*Task item*
With pictures omitted, copy exactly the lines from the one containing "Select the FileZilla Client 3.7.1 icon" through the end of the records below.

**********

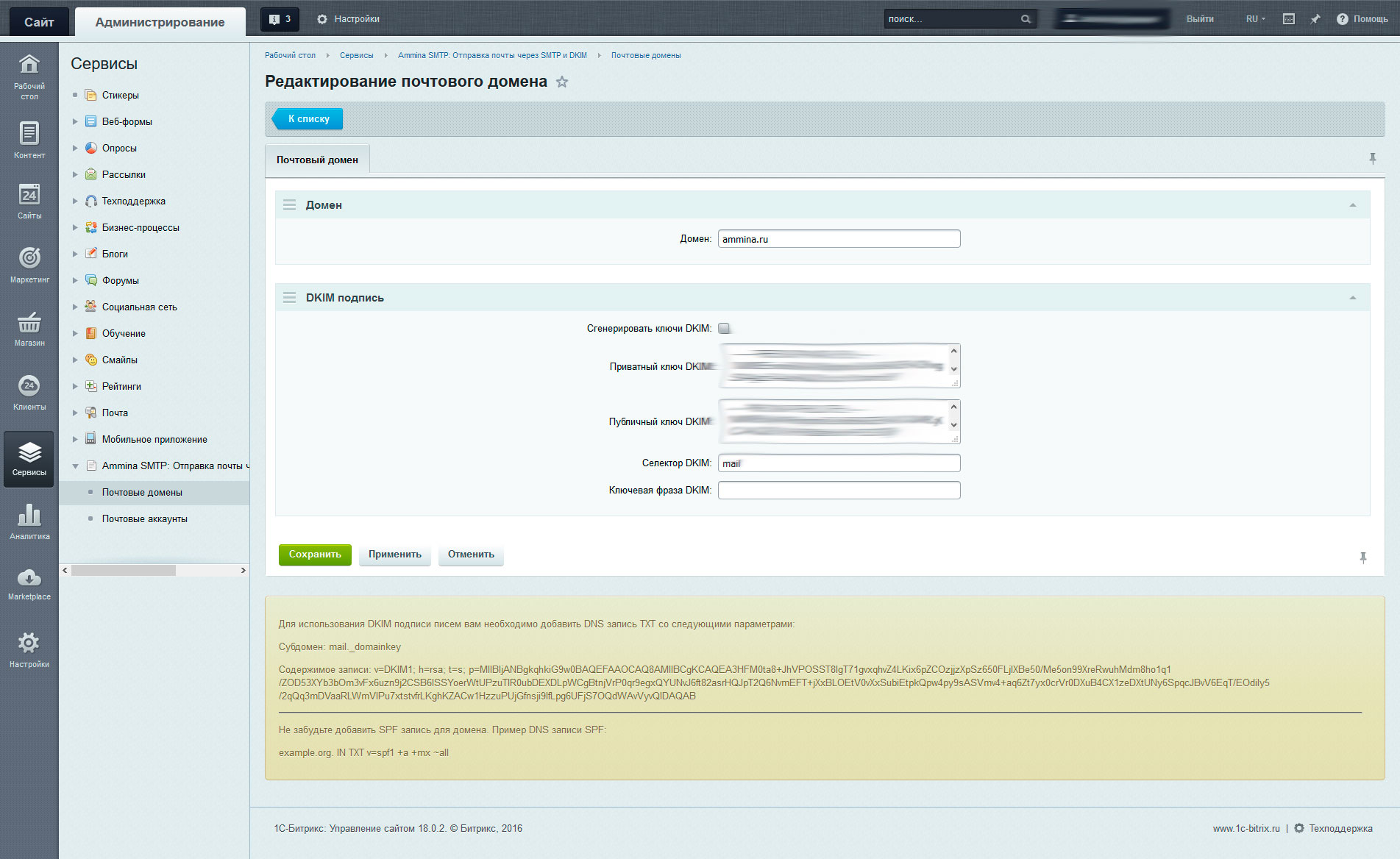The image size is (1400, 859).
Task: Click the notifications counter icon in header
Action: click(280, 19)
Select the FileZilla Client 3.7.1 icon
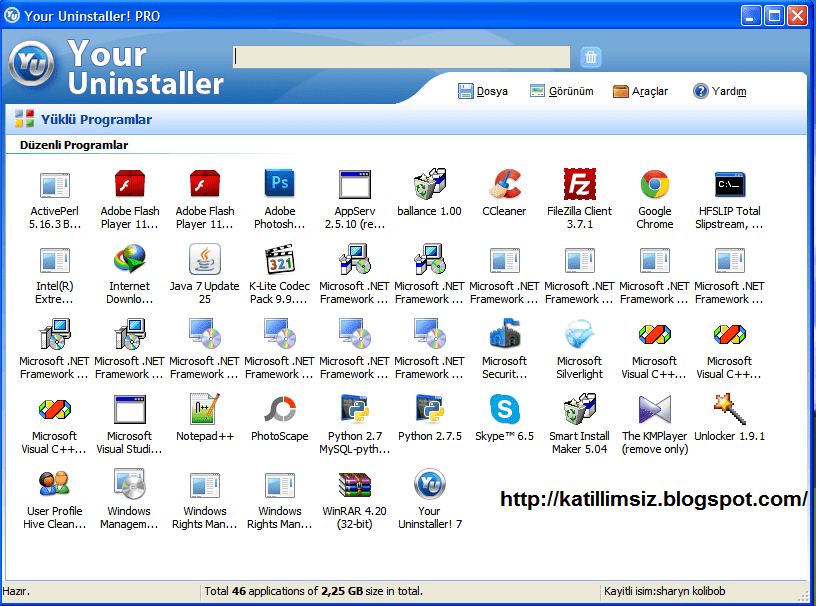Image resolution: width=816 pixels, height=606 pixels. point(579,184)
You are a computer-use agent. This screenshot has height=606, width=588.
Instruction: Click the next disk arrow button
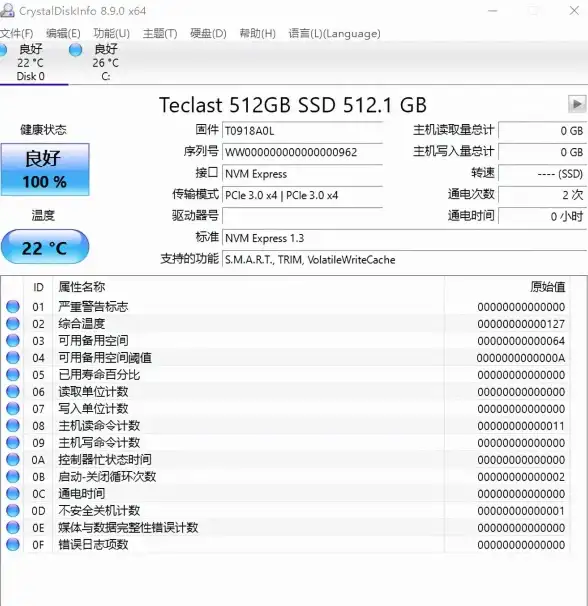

**********

*Written solution*
Select the FileZilla Client 3.7.1 icon
Image resolution: width=816 pixels, height=606 pixels. point(579,184)
You are a computer-use agent. This screenshot has height=606, width=588.
Instruction: Click the next disk arrow button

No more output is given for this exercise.